HealthCommentary

Exploring Human Potential

7 & 7: Individual vs. Collective.

REFLECTION:

The role of the collective or community of people is determined by the needs of the people. What the individual cannot do for himself or cannot do as well by himself should beg the question “Can we help?” This is a question, not a knee-jerk response. For attempts to help may be ill-conceived and not contribute positively in part because they can disrupt individual initiative and ingenuity. This is in no way to dispute that we are members of one another, sharing a common responsibility. But the power of single individuals to rise to the occasion is awesome, and demands at times, that the occasion be allowed to arrive. As rugged as individuals are, so too are they fragile. They are joined for strength, for truth, for beauty, for adventure, for art and for peace! The most successful unions are never the product of tyranny but rather the offspring of free consent. As such they are self-governing and invite the active participation of each individual in the pursuit of reason and justice. When the collective is successful, so should be the individual, in an environment of peace and security. The efforts are both practical and theoretical, impacting individual lives and the environment that sustains them. Success requires open dialogue, debate, and decisions. The conversation defines the scope of the community, which may be as small as two neighbors planning this Saturday’s school event or as large and global as modern E-nets provide. And when the collective overreaches, overpromises, overrides by arrogance the richness and diversity of the individual experience, it is art that reminds us of the sensibility, faithfulness and vision of the individual mind, and our need to ensure its supremacy. What to give up, and what to retain, in the interest of the one, in the interest of the many, will always be a question that challenges all mankind.

MUSES:

The legitimate object of government is to do for a community of people, whatever they need to have done, but cannot do at all, or cannot so well do for themselves, in their separate and individual capacities.
Abraham Lincoln 

That government is best which governs least, because its people discipline themselves.
Thomas Jefferson

We are members one of another.
Ephesians 4:25

It is possible for a single individual to defy the whole might of an unjust empire to save his honour, his religion, his soul, and lay the foundation for that empire’s fall or for its regeneration.
Gandhi 

Snowflakes are one of natures’ most fragile things, but just look what they can do when they stick together.
Vesta M Kelly 

A civilized society is one that exhibits the five qualities of truth, beauty, adventure, art and peace.
Alfred North Whitehead 

No man is good enough to govern another man without his consent.
Abraham Lincoln 

Democracy is based on the conviction that man has the moral and intellectual capacity, as well as the inalienable right, to govern himself with reason and justice.
Harry S. Truman 

I respect kindness in human beings first of all, and kindness to animals.
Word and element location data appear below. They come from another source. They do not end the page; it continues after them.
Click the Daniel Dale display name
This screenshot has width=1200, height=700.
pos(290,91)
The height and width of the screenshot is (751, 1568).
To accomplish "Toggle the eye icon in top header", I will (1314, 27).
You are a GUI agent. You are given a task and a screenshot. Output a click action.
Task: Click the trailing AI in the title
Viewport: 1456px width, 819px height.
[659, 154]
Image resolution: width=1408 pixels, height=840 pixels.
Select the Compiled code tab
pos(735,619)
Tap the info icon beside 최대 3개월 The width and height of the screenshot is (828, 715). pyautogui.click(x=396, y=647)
I don’t respect the law; I have a total irreverence for anything connected with society except that which makes the roads safer, the beer stronger, the food cheaper and the old men and women warmer in the winter and happier in the summer.
Brendan Behan 

Every man wishes to pursue his occupation and to enjoy the fruits of his labours and the produce of his property in peace and safety, and with the least possible expense. When these things are accomplished, all the objects for which government ought to be established are answered.
Thomas Jefferson 

If you want to understand democracy, spend less time in the library with Plato, and more time in the buses with people.
Simeon Strunsky 

The job of a citizen is to keep his mouth open.
Gunter Grass 

The new electronic interdependence recreates the world in the image of a global village.
Marshall McLuhan 

When power leads man towards arrogance, poetry reminds him of his limitations. When power narrows the areas of man’s concern, poetry reminds him of the richness and diversity of his experience. When power corrupts, poetry cleanses. For art establishes the basic human truths which must serve as the touchstones of our judgment. The artist…faithful to his personal vision of reality, becomes the last champion of the individual mind and sensibility against an intrusive society and an offensive state.